# Approximation algorithm

In computer science and operations research, approximation algorithms are an approach to attacking difficult optimization problems. Approximation algorithms are often associated with NP-hard problems. Since it is unlikely that there can ever be efficient (Polynomial Time) exact algorithms solving NP-hard problems, one settles for non-optimal solutions, but requires them to be found in polynomial time. Unlike heuristics, which usually only find reasonably good solutions reasonably fast, one wants provable solution quality and provable run time bounds. Ideally, the approximation is optimal up to a small constant factor (say within 5% of the optimal solution).

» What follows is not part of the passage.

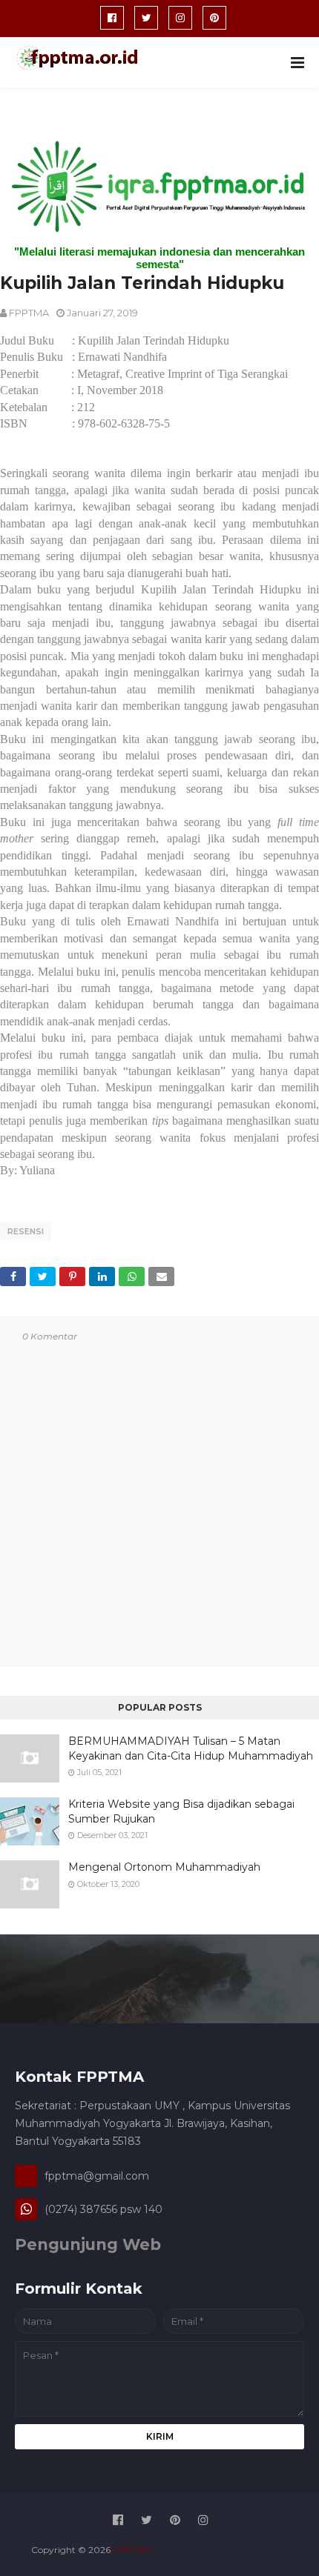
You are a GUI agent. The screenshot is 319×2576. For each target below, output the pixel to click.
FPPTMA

It should be noted that approximation algorithms are increasingly being used for problems where polynomial algorithms are known but are too expensive due to the sizes of the data sets.

A typical example for an approximation algorithm is the one for vertex cover in graphs: Find an uncovered edge and add both endpoints to the vertex cover, until none remain. It is clear that the resulting cover is at most twice as large as the optimal one. This is in fact a constant factor approximation algorithm with a factor of 2.

NP-hard problems vary greatly in their approximability; some, such as the bin packing problem, can be approximated within any factor greater than 1 (such approximation algorithms are often called polynomial time approximation schemes or PTAS). Others are impossible to approximate within any constant (or even polynomial) factor (unless P = NP), such as the maximum clique problem.

NP-hard problems can often be expressed as integer programs (IP) and solved exactly in exponential time. Many approximation algorithms are from the LP-relaxation of the integer program.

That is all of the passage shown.